# Dataset
▼▼▼

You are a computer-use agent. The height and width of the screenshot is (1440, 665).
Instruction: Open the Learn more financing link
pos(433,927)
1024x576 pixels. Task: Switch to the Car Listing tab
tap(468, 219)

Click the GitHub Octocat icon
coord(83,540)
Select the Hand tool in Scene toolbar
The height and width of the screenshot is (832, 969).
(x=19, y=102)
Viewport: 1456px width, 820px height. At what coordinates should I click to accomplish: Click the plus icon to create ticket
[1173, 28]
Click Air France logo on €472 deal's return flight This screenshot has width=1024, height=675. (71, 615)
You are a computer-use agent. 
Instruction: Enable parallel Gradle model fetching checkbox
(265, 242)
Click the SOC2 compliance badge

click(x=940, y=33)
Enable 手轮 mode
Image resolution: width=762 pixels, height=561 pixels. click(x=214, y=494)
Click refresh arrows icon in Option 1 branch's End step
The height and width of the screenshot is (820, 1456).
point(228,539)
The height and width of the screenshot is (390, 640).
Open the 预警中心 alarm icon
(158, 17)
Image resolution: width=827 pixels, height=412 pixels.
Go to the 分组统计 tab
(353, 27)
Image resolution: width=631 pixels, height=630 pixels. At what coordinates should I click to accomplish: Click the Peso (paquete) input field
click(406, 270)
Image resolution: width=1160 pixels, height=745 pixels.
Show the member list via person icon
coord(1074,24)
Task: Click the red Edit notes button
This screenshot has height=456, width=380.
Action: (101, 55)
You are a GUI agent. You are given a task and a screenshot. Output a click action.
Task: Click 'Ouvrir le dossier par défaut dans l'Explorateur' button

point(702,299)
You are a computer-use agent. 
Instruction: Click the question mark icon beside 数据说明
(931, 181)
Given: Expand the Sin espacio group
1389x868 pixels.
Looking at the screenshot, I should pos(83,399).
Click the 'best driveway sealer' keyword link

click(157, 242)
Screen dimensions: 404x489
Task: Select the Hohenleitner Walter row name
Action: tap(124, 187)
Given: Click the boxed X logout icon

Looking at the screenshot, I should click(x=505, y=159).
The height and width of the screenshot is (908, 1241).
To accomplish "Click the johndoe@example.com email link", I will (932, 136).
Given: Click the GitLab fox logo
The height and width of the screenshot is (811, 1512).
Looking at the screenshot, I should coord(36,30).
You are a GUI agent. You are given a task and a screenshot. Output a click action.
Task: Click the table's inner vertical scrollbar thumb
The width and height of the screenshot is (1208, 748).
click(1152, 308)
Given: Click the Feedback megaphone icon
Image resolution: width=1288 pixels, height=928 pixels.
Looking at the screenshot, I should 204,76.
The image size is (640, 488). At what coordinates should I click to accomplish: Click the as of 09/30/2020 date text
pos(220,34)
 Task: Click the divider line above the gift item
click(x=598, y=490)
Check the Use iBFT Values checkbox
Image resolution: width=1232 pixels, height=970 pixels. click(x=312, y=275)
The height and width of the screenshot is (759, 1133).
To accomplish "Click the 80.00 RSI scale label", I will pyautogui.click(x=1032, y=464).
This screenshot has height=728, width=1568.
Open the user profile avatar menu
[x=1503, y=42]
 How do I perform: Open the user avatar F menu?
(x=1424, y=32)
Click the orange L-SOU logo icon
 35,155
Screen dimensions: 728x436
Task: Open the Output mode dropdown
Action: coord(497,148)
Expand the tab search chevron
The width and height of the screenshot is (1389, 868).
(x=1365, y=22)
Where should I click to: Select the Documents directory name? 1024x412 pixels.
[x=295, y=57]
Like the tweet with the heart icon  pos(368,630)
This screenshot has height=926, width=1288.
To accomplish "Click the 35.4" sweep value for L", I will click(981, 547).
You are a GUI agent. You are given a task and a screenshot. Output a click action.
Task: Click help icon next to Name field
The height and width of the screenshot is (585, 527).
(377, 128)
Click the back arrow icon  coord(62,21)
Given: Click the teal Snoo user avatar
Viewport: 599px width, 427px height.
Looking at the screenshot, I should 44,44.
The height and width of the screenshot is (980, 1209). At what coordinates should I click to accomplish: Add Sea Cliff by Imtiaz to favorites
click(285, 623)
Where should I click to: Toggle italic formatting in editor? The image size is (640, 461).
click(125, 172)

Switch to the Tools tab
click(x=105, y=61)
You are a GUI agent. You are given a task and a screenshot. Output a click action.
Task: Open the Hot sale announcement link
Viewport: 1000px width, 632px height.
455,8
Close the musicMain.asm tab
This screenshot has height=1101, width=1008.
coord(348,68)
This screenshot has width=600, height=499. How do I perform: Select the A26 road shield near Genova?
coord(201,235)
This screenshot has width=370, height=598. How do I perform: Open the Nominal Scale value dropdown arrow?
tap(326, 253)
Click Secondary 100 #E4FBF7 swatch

▲▲▲

Starting at the beginning of the material and ending at the line containing "click(x=940, y=33)", arrange the material as a two-column CSV with columns instruction and location, one row per item. Put the text and its answer each in a single quoted field, with line breaks replaced by spaces.

# Correct output
instruction,location
"You are a computer-use agent. The height and width of the screenshot is (1440, 665). Instruction: Open the Learn more financing link","pos(433,927)"
"1024x576 pixels. Task: Switch to the Car Listing tab","tap(468, 219)"
"Click the GitHub Octocat icon","coord(83,540)"
"Select the Hand tool in Scene toolbar The height and width of the screenshot is (832, 969).","(x=19, y=102)"
"Viewport: 1456px width, 820px height. At what coordinates should I click to accomplish: Click the plus icon to create ticket","[1173, 28]"
"Click Air France logo on €472 deal's return flight This screenshot has width=1024, height=675.","(71, 615)"
"You are a computer-use agent. Instruction: Enable parallel Gradle model fetching checkbox","(265, 242)"
"Click the SOC2 compliance badge","click(x=940, y=33)"